Appropriate drug dosing in children is particularly challenging (48), and a number of studies have reported suboptimal dosing of children receiving antimalarial treatment (14 –19). Simulations presented in this analysis suggest that optimal plasma concentrations require doses of amodiaquine higher than those currently recommended for children weighing 8 kg, 15 to 17 kg, or 33 to 35 kg (Fig. 4). The same is true for patients weighing >62 kg. The proposed alternative dosing guidelines were developed on the basis of the strengths of currently available amodiaquine tablets, which are manufactured in strengths of 67.5 mg and multiples thereof. The amodiaquine dose adjustment proposed would increase complexity due to additional weight bands and would need to be implemented with suitable additional training and tools (Table 4). However, before routine implementation, the suggested regimen should be evaluated in prospective trials for efficacy and safety. Since amodiaquine and artesunate are often coformulated in a fixed-dose combination, the proposed dose changes would also increase the artesunate dose from 2.8 to 6.3 mg/kg/day to 3.6 to 7.4 mg/kg/day, which remains within the 2- to 10-mg/kg/day range recommended by WHO (49).

Simulations were used to propose optimized doses for the wide range of body weights recommended by the manufacturers for artesunate-amodiaquine administration (26). The simulated patients included very young children 2.5 to 15.2 months old with weights of 4.5 kg to <6.0 kg, which are less than those of any of the patients for which drug concentration-time data were available. For those patients, the proposed optimized dosages are based on the inclusion of allometric scaling and, even more critically, the maturation effect in very young children. Including these young children in the simulations could provide some understanding of the expected exposure in this group. Thus, the estimated exposure values and the suggested dose optimization in this subgroup of the patients should be treated as extrapolations and interpreted with caution. There is an urgent need to further investigate individuals in this age range.

The proposed new dosing recommendation suggests a substantial dose increase for particular patient groups compared to the currently recommended values; e.g., the dose for patients weighing 17 kg and 29 kg would change from 135 mg to 337.5 mg and 270 mg to 540 mg, respectively. As a consequence of the dose increase, these patients will experience higher peak concentrations, but the predicted median values of 560 ng/ml and 552 ng/ml for patients with weights of 17 kg and 29 kg, respectively, are within the range of peak concentrations found in other clinical trials of amodiaquine (49).

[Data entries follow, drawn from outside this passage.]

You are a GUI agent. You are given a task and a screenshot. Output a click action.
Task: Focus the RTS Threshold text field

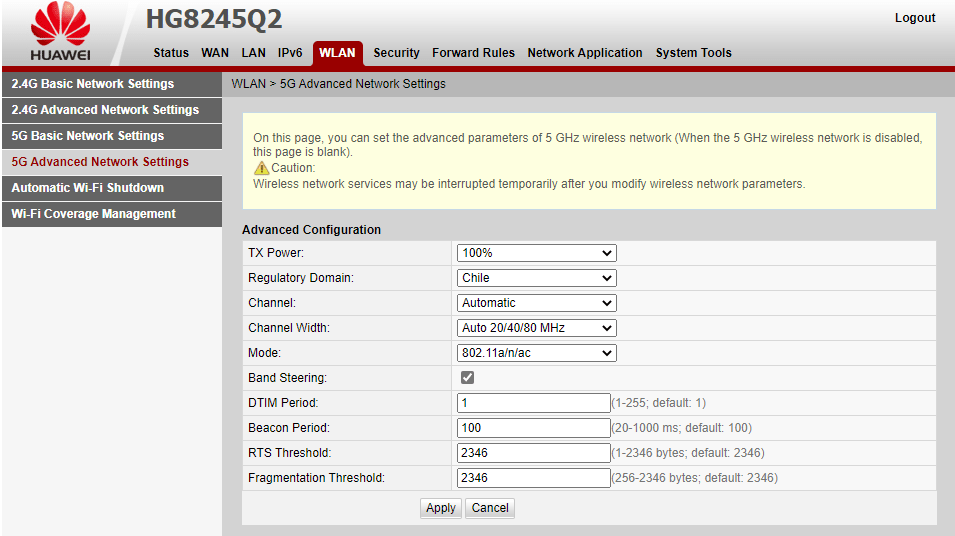point(533,453)
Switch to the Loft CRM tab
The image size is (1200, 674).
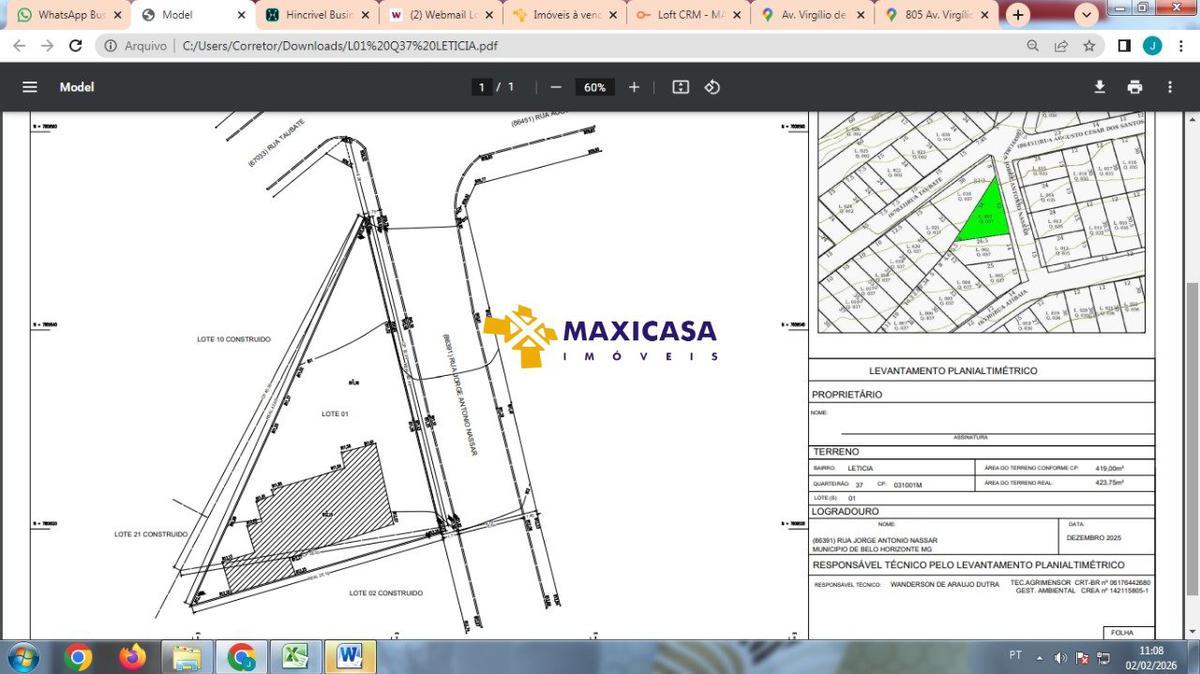coord(689,15)
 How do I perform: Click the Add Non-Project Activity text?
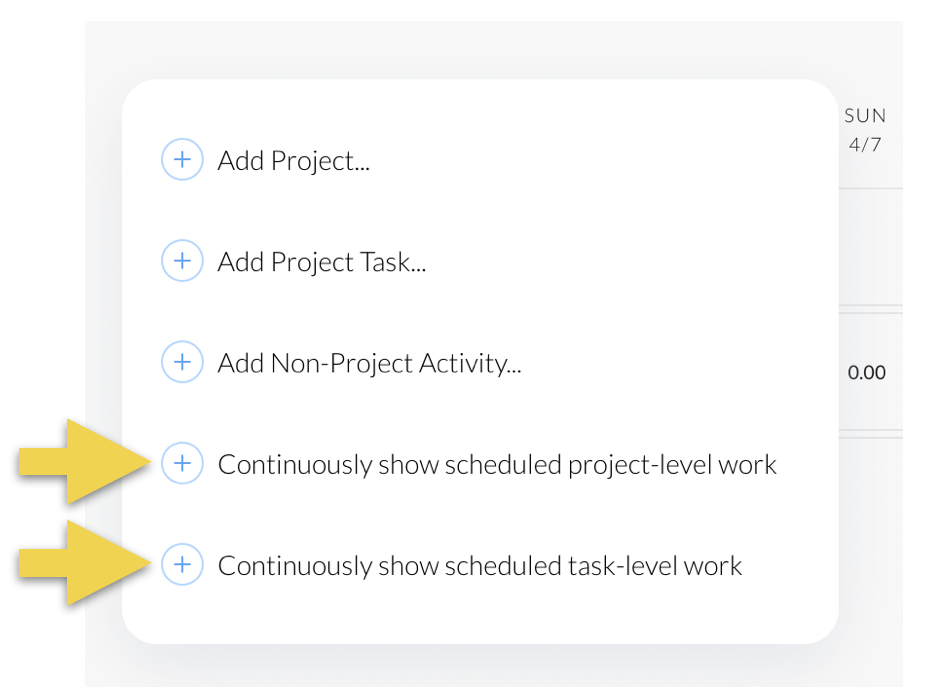tap(368, 362)
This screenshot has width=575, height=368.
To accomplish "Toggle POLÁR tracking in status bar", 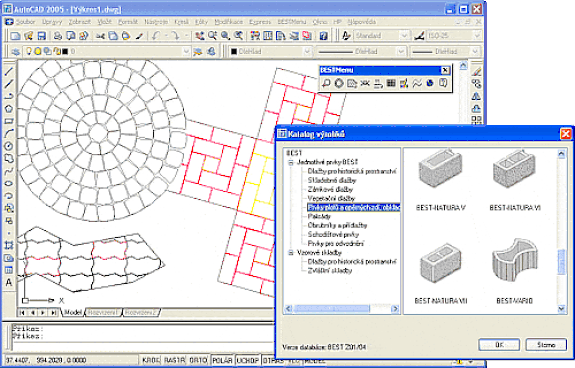I will 223,361.
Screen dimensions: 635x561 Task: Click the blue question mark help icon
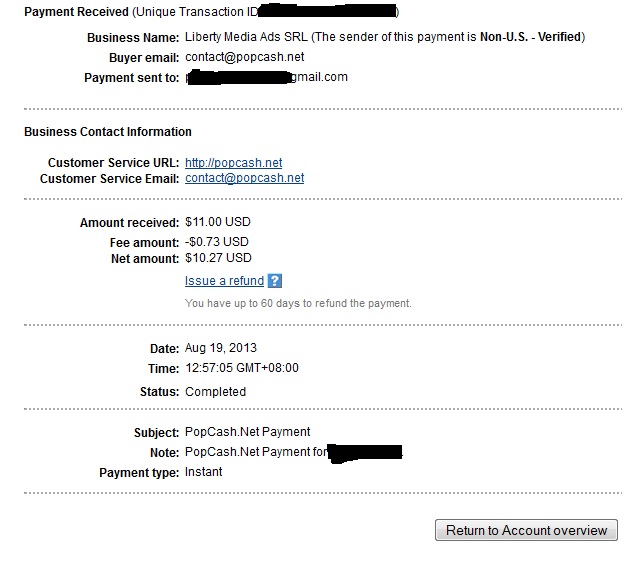coord(275,281)
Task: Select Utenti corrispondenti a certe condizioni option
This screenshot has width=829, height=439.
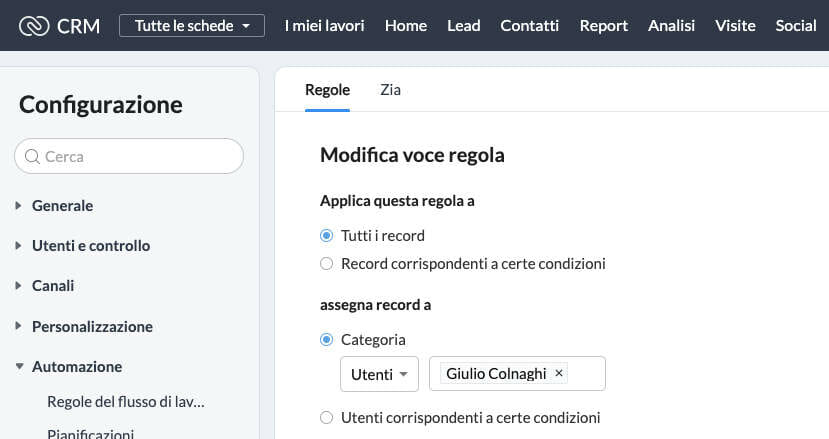Action: point(326,418)
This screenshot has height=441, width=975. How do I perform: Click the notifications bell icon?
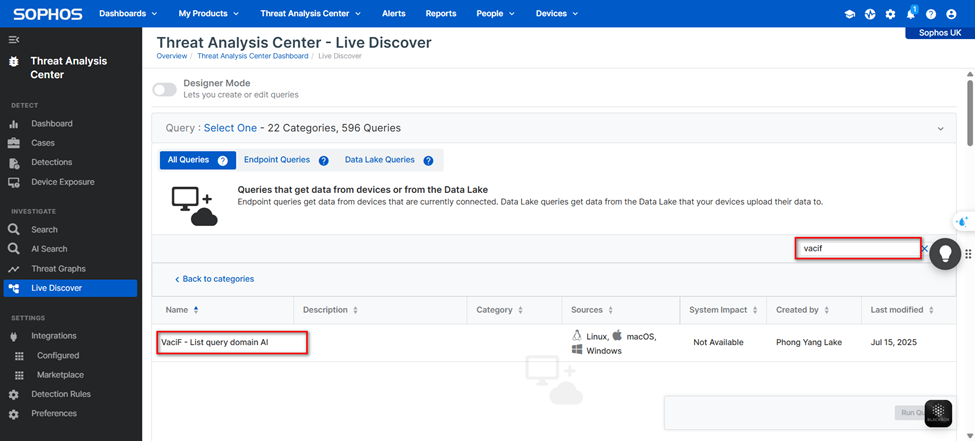tap(910, 14)
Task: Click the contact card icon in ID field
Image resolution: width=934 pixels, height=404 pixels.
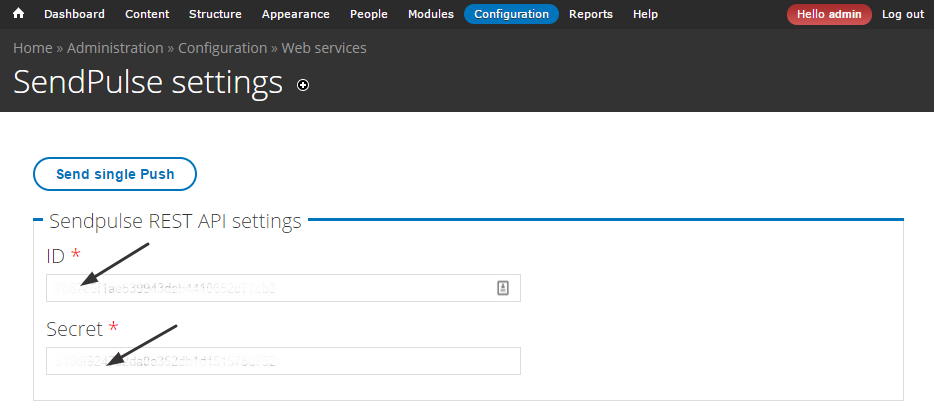Action: coord(503,288)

This analysis assumes that the concentration threshold for efficacy in the reference patient of 50 kg is equally applicable to younger individuals. However, the exposures required for efficacy in children may be higher than those required for efficacy in adults. This is because children tend to have lower levels of partial immunity in areas where malaria is endemic (50) and, consequently, higher parasite counts, lower hemoglobin levels, and a higher risk of treatment failure and progression to severe malaria. Yet, data on the safety of amodiaquine and any possible age dependence are limited. However, it will be necessary to collect safety data for this new dose before implementation. Further studies of the proposed dosing schedule are thus needed to confirm safety and efficacy, especially in very young children.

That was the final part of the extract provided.